Changing the subject completely, I've noticed a huge difference in teaching styles, and am constantly thinking about how I would do things differently. For example, it's very common here for the teacher to sit at a desk in the front of the room while lecturing. I don't necessarily think that that's the best way to do things, and have noticed that when I stand, I feel like the students pay more attention. I have also noticed that a lot of the teachers don't get bothered when students are talking and not listening, and many of the teachers were completely ineffective when they tried to get the students to quiet down. That could go back to the respect thing, though.
Dress is pretty casual - every day is casual Friday here. However, I have been dressing nicer than jeans and a t-shirt, just because I feel like I'm taken a little bit more seriously when I dress the part. It is nice to know, though, that if I HAD to wear a tshirt, it would be okay!

The School Day
Every day here is different. German students have a weekly schedule instead of a daily one, and it's SO confusing! They may have 1.5 hours of English on Friday and 45 mins on Tuesday, and that's it for the week. Some days they may get out of school at 1:05, and others they get out at 4:30. I still have no set schedule because no one knows what to do with me, but so far I know that I will be working from 9:00 to 2:00 ish on Mondays, 8:00 to 12:15 ish on Tuesdays, 2:00 - 3:30 on Wednesdays, Thursdays are unknown, and Fridays will be 8:00 to 1:00 ish. This will not be the same every week, though, because when there are tests, teachers won't need me.

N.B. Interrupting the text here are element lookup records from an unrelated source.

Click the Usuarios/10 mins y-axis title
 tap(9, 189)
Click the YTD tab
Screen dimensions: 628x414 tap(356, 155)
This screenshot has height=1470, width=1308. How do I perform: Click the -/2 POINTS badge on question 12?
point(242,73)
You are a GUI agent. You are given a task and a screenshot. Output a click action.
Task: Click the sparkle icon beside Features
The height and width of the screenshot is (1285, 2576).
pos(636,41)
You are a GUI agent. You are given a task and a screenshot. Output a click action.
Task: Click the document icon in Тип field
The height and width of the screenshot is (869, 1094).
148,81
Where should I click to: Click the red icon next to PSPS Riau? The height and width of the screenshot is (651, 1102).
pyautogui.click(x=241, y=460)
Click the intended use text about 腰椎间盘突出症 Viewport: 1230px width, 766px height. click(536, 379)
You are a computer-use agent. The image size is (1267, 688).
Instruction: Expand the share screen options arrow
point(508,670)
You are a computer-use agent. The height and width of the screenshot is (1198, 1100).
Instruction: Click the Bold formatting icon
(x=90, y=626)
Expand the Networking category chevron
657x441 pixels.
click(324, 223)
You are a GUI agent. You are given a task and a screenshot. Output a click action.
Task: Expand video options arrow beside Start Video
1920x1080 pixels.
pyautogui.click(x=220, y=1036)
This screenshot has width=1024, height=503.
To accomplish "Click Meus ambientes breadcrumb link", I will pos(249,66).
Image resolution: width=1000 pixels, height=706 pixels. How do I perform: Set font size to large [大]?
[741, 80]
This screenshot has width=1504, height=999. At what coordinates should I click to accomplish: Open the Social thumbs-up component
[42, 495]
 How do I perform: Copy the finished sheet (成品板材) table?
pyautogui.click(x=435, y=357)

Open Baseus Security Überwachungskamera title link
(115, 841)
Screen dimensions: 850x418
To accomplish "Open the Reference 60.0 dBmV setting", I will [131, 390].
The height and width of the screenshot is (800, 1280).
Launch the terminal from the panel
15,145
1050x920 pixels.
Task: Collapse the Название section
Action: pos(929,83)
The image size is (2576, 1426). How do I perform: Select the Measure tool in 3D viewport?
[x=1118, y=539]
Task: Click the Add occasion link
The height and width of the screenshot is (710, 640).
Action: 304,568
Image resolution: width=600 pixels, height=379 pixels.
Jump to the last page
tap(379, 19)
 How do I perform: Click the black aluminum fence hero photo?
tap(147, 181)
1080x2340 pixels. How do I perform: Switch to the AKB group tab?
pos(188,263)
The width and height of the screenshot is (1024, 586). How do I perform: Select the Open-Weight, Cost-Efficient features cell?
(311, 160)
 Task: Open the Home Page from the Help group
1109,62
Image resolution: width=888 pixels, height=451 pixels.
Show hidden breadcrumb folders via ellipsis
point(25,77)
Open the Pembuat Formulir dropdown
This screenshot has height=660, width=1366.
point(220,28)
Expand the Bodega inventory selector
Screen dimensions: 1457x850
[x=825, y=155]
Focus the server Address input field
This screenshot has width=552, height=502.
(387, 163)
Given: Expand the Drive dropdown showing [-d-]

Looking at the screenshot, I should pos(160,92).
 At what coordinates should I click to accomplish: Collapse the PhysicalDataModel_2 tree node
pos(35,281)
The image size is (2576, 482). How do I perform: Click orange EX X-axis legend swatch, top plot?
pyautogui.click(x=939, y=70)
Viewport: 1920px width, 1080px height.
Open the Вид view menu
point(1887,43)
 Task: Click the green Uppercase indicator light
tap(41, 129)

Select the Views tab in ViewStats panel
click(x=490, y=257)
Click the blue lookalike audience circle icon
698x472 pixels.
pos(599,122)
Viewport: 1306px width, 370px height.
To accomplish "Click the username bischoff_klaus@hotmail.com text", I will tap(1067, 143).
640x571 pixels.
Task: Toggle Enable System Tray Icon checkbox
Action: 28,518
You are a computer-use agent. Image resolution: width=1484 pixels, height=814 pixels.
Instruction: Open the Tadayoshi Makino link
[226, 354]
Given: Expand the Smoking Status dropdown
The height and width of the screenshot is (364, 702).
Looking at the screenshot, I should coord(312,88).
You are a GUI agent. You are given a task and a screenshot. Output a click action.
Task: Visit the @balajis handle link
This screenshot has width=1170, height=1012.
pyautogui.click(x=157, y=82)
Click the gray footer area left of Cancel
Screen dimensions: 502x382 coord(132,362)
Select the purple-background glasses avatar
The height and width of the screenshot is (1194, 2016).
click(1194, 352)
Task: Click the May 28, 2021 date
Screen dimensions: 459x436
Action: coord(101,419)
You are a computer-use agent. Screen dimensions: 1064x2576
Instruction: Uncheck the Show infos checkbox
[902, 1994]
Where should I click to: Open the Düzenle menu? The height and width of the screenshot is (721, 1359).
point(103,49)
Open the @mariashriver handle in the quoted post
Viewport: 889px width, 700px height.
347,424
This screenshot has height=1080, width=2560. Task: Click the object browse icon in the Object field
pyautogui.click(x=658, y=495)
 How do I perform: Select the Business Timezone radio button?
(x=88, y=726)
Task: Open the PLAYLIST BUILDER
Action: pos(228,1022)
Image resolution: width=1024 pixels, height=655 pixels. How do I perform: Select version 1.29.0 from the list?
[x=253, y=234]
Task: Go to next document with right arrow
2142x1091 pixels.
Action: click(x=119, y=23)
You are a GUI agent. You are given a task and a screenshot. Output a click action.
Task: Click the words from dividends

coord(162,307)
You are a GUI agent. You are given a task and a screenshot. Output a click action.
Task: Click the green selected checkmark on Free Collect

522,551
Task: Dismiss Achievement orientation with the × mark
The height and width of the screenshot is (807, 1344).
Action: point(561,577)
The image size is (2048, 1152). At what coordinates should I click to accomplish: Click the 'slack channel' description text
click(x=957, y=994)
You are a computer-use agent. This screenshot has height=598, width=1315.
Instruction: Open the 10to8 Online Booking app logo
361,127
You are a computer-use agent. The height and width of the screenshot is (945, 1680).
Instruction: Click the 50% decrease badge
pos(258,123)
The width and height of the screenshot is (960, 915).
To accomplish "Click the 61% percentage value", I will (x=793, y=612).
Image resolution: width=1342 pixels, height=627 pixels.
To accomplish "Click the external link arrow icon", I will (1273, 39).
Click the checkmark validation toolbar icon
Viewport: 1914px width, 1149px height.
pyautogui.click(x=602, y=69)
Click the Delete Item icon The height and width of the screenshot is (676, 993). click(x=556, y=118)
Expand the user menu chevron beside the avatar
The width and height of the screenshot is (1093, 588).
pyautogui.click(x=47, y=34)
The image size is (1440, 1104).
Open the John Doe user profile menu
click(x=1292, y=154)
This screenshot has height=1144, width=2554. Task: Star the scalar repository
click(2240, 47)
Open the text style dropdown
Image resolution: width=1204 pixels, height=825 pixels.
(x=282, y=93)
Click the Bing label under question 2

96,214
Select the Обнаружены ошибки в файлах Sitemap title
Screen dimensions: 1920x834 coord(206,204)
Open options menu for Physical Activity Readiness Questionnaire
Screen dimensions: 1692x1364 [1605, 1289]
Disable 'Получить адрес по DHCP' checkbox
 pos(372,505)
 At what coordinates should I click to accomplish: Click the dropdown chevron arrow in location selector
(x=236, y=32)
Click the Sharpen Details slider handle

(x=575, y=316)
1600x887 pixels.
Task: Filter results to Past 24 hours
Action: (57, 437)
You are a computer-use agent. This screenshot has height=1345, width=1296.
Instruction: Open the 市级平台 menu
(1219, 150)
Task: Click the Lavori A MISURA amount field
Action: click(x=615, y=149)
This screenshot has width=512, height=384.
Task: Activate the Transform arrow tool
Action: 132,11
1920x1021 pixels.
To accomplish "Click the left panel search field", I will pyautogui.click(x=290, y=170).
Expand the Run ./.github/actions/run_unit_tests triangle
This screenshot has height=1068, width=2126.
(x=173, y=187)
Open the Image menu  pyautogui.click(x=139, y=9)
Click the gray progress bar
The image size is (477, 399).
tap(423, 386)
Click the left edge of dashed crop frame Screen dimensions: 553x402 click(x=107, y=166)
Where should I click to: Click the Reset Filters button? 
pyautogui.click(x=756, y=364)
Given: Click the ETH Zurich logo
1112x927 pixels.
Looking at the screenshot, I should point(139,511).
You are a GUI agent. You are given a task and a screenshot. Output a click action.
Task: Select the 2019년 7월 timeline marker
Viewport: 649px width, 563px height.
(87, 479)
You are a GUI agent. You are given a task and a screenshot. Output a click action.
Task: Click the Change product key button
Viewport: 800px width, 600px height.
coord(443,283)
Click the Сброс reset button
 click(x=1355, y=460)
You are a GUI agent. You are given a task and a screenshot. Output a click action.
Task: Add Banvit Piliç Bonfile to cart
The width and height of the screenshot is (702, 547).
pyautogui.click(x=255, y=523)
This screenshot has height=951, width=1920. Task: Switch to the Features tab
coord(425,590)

Basically, I'm getting settled in really well, and KNOW that this is what I want to do. I'm not even REALLY teaching yet, but it's just been a total confirmation for me. I LOVE sharing my knowledge with others, I LOVE answering questions, and I LOVE, LOVE, LOVE seeing kids eager to learn! I can totally understand how rewarding it would be to be a teacher. I can also see how hard it really is, but I think the pros definitely outweigh the cons.

In other news, it's colder every day, and I love walking to the train station each morning because I can feel the crisp, cool air that comes with Autumn. The leaves are starting to change, and the days are getting shorter - it's the best time of year here in Germany!!